**What the task requires**
Search the records for the string "pencil" and copy every line where it turns up.

------ Records shown ------

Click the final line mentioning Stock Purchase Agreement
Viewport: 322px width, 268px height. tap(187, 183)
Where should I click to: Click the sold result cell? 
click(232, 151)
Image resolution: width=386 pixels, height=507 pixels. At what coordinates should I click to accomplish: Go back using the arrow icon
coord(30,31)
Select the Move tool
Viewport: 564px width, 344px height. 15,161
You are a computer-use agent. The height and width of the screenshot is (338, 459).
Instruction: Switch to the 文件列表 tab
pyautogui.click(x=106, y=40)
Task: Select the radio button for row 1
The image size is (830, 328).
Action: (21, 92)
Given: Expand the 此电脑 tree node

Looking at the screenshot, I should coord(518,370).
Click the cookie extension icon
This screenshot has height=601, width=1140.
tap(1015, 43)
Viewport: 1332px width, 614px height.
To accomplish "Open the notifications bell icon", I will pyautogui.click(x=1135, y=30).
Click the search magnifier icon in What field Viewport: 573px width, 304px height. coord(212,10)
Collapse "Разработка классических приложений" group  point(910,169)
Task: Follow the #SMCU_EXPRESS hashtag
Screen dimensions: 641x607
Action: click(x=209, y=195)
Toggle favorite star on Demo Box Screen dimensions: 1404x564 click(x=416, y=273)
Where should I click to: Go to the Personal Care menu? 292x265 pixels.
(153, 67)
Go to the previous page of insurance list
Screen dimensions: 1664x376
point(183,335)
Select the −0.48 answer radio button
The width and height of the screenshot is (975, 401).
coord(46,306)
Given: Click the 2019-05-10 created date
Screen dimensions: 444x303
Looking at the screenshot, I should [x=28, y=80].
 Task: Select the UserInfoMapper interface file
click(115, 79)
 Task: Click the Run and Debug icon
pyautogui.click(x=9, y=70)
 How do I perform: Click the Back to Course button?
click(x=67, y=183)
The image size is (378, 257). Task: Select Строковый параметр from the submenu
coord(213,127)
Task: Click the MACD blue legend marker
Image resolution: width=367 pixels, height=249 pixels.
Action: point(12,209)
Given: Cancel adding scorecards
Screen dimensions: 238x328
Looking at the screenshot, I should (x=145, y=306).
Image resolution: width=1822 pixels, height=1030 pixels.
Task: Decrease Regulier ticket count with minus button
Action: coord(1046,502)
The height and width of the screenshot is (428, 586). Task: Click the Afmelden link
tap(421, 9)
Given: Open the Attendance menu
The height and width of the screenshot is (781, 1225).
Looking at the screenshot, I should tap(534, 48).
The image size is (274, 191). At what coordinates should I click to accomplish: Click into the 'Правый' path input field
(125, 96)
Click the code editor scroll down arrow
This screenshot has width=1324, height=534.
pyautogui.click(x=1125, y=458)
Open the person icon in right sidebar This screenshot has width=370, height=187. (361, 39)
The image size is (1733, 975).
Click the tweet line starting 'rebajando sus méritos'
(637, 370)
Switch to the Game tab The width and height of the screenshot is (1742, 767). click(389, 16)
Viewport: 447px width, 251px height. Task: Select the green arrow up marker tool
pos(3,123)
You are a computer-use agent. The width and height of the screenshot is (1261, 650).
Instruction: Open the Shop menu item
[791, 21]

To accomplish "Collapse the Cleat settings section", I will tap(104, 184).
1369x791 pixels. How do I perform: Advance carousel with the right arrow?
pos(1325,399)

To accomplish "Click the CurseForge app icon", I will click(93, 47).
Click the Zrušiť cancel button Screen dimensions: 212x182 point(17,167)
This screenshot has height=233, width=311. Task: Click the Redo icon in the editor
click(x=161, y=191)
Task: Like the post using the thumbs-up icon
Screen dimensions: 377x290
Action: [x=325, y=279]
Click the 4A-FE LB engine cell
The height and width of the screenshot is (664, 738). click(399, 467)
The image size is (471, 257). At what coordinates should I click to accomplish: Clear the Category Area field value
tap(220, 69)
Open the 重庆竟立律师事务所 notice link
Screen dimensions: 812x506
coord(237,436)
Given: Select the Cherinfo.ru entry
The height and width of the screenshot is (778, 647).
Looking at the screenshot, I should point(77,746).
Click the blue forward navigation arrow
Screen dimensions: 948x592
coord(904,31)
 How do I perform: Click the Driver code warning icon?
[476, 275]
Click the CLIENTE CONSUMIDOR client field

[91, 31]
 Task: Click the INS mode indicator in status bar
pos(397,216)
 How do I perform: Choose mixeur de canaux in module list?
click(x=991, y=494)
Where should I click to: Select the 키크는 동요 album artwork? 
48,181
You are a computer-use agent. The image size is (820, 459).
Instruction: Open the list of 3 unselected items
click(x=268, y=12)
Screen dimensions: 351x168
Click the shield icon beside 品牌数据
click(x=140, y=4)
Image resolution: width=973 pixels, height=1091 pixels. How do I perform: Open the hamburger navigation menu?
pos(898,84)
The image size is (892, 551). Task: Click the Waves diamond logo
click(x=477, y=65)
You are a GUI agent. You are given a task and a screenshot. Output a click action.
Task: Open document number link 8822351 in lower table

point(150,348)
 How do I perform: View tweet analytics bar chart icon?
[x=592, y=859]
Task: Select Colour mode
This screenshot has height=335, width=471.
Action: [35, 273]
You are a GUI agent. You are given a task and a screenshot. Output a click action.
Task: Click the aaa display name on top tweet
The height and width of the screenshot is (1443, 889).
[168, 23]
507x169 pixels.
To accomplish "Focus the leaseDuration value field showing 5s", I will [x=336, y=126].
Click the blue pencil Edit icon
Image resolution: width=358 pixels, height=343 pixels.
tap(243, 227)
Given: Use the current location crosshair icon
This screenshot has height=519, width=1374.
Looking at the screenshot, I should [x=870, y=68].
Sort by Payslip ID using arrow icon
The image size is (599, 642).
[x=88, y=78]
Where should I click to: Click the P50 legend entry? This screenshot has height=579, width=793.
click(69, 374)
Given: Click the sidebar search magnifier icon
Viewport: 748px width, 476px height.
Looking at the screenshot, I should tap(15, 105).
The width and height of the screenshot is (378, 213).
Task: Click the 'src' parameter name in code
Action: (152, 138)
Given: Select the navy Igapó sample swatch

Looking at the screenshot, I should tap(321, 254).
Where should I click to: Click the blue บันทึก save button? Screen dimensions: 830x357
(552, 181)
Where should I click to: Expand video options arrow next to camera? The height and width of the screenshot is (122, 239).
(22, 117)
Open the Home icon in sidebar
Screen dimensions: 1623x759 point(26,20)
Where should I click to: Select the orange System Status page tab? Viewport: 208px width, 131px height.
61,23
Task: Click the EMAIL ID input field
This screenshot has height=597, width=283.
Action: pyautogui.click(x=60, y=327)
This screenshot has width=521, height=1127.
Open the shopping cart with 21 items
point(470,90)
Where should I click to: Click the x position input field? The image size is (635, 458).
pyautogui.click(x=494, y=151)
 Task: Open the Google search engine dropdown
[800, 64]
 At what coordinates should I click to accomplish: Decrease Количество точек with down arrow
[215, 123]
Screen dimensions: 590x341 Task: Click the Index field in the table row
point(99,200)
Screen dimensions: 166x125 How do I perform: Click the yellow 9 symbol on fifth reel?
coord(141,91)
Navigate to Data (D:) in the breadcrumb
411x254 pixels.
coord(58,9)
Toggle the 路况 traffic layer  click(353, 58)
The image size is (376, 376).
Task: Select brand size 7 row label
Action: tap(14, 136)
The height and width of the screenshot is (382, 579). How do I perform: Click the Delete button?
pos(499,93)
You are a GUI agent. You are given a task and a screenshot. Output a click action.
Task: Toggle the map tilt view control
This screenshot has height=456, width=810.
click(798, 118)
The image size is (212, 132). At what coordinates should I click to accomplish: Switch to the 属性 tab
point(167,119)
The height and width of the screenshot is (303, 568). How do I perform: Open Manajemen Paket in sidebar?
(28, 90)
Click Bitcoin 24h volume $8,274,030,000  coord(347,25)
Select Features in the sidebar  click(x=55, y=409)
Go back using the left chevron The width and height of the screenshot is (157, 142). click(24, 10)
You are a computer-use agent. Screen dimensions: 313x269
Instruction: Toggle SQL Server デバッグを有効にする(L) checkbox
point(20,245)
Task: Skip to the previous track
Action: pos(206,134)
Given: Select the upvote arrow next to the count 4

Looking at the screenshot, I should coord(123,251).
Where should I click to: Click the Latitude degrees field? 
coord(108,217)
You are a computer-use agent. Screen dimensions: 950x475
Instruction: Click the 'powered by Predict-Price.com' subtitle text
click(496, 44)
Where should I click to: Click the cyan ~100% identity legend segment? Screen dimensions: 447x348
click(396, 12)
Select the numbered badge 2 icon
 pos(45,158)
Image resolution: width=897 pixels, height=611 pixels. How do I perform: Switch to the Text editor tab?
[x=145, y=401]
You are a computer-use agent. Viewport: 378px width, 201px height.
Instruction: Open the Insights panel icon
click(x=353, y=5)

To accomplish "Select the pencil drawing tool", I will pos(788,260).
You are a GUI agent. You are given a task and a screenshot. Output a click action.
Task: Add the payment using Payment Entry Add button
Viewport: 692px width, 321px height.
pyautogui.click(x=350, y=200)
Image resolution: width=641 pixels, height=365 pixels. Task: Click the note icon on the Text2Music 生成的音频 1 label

------

**Expected answer**
Click the blue pencil Edit icon
To accomplish "Select the pencil drawing tool", I will pos(788,260).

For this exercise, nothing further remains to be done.